■ Required work ■
Exact copies of all the lines below are wanted, without a single picture.

** Opening Data provided block **

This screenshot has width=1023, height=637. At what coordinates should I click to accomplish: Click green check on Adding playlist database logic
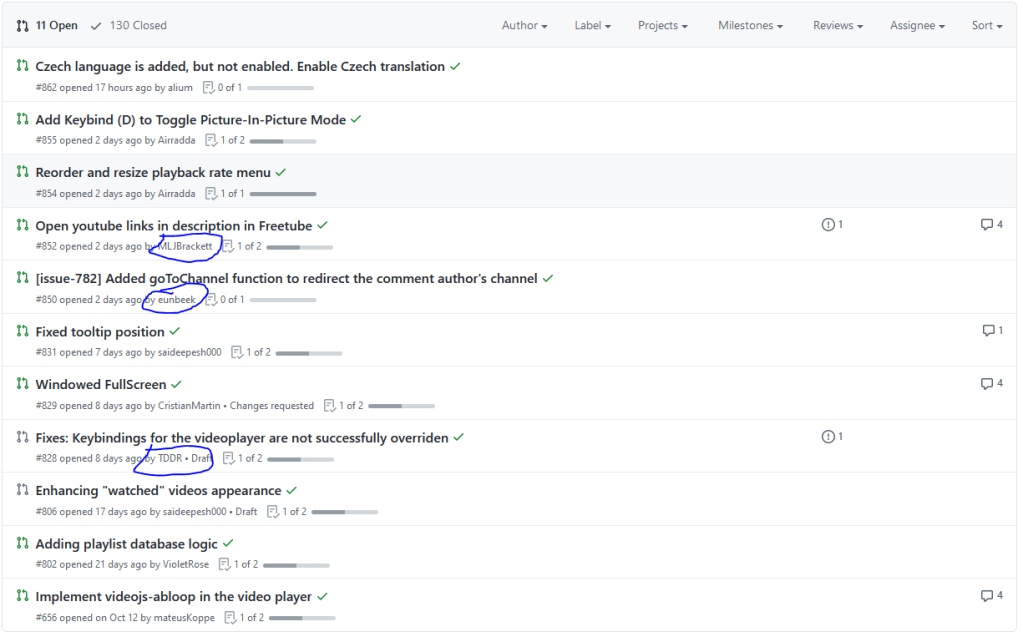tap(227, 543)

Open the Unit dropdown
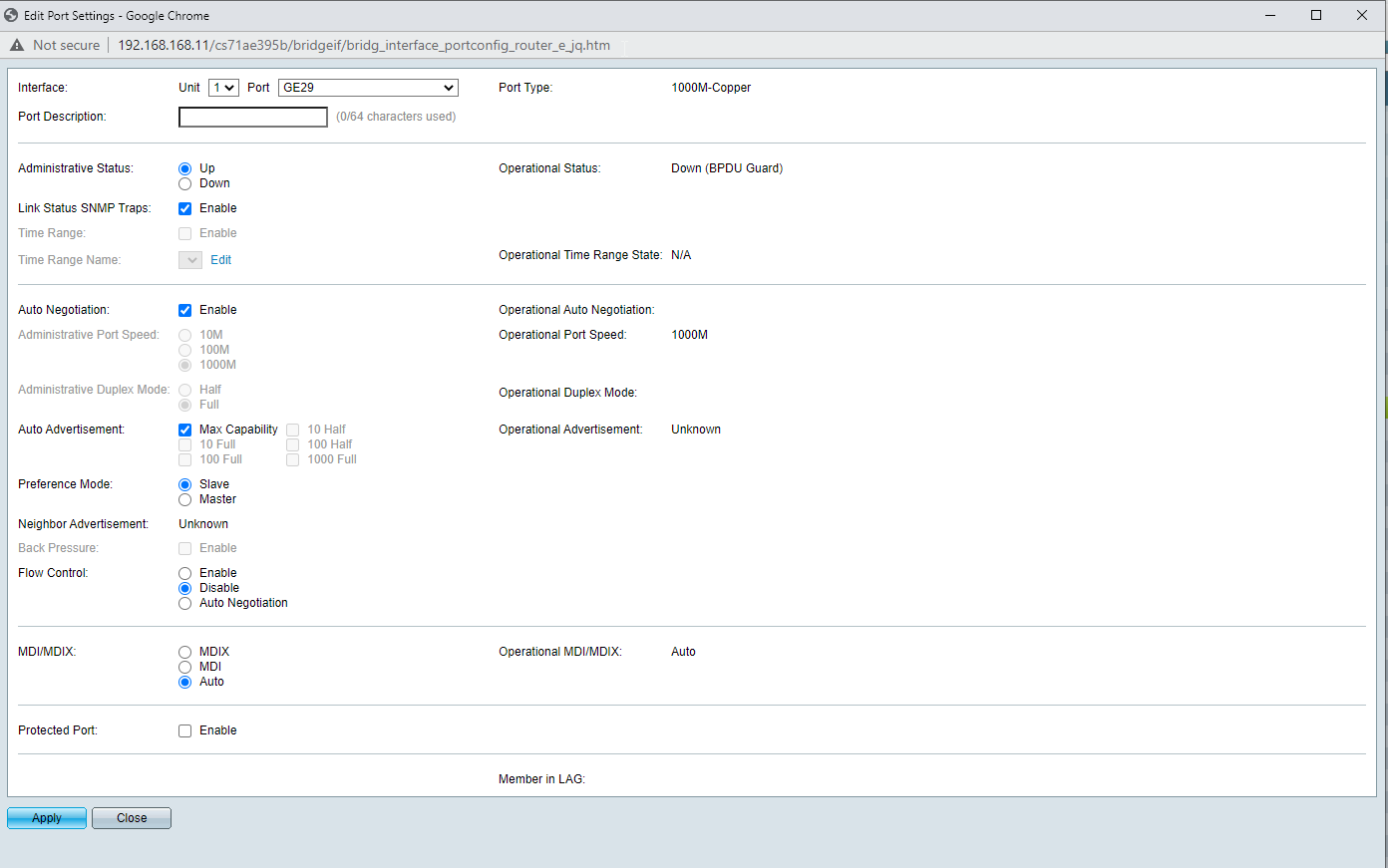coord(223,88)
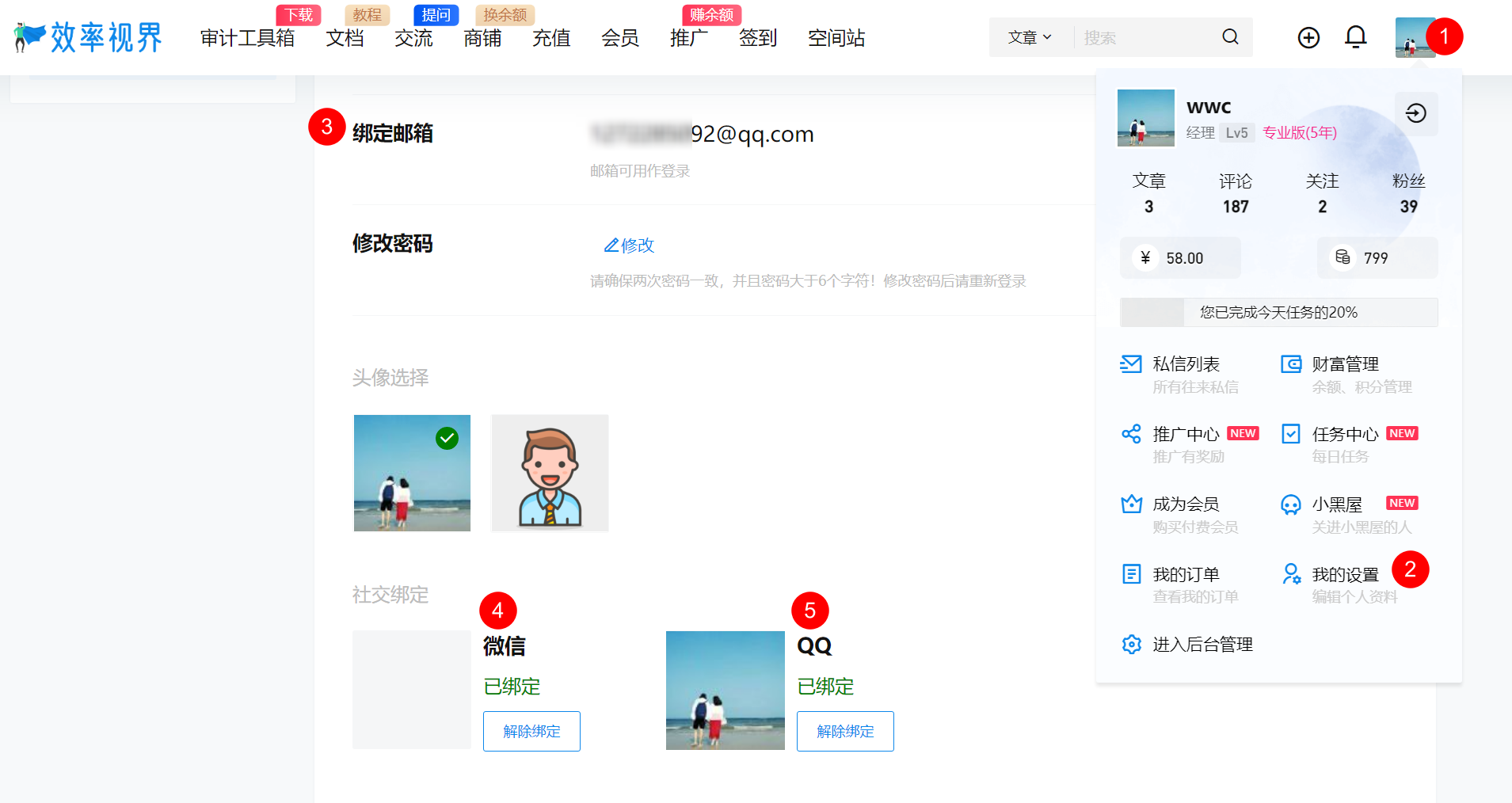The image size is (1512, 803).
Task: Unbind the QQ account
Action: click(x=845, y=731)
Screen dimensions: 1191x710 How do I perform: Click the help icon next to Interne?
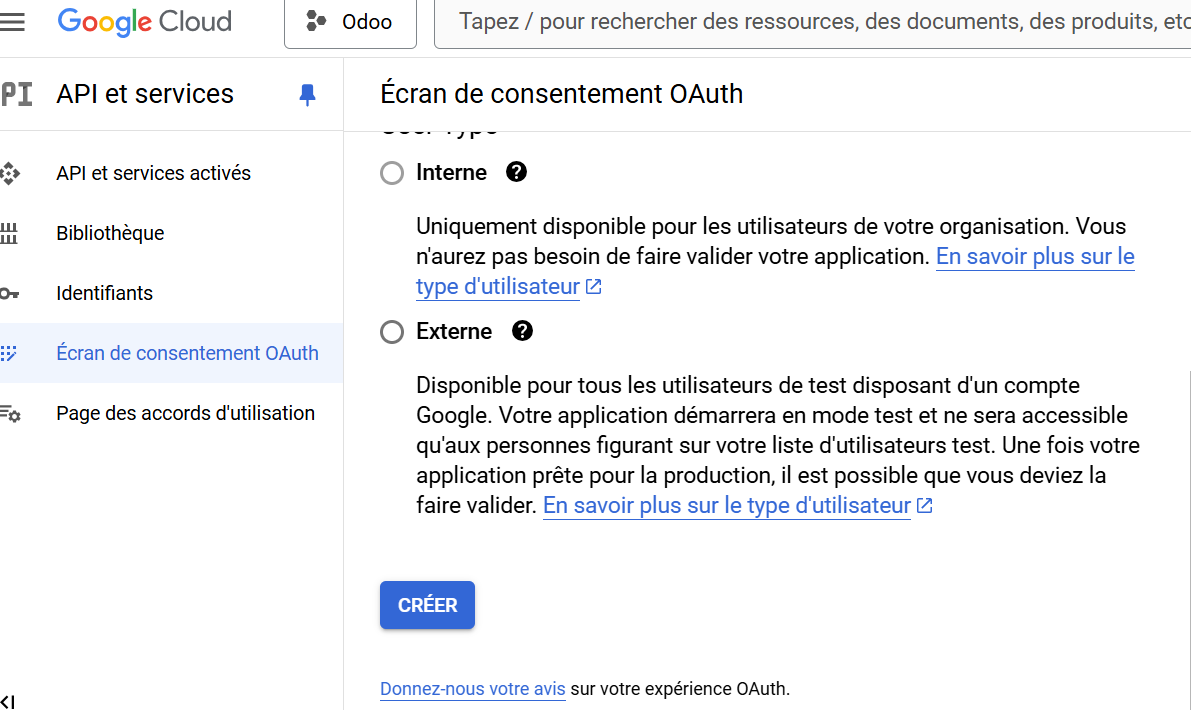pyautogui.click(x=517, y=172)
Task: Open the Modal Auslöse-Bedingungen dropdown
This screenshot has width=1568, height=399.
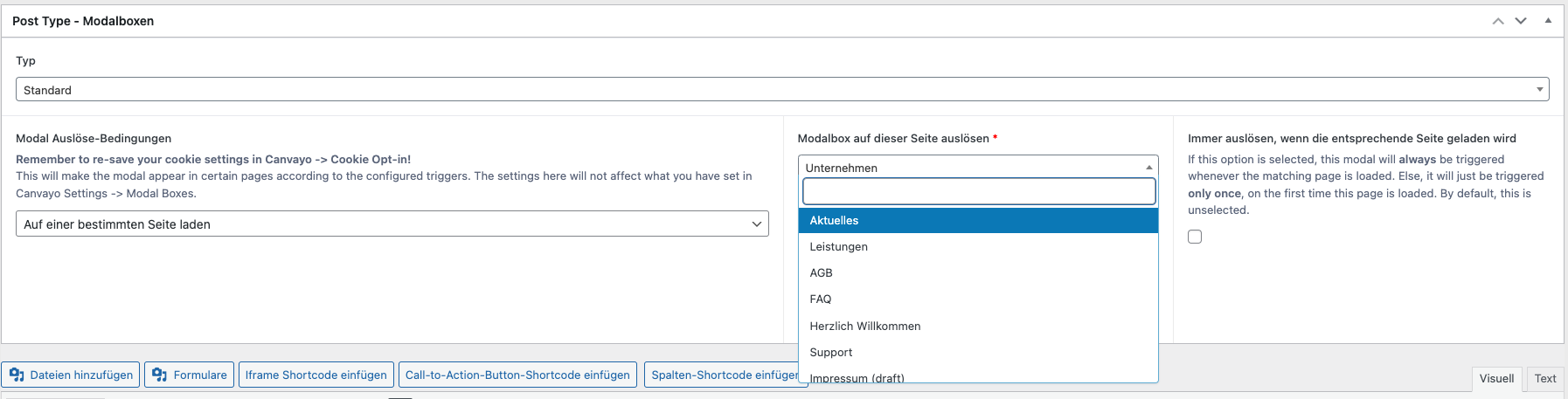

** Closing Data provided block **

■ Reply to the task ■
This screenshot has width=1023, height=637. At what coordinates should I click to accomplish: Click green check on Adding playlist database logic
tap(227, 543)

Open the Unit dropdown
coord(223,88)
The image size is (1512, 803).
Task: Unbind the QQ account
Action: click(x=845, y=731)
Screen dimensions: 1191x710 How do I perform: Click the help icon next to Interne?
pyautogui.click(x=517, y=172)
Task: Open the Modal Auslöse-Bedingungen dropdown
This screenshot has width=1568, height=399.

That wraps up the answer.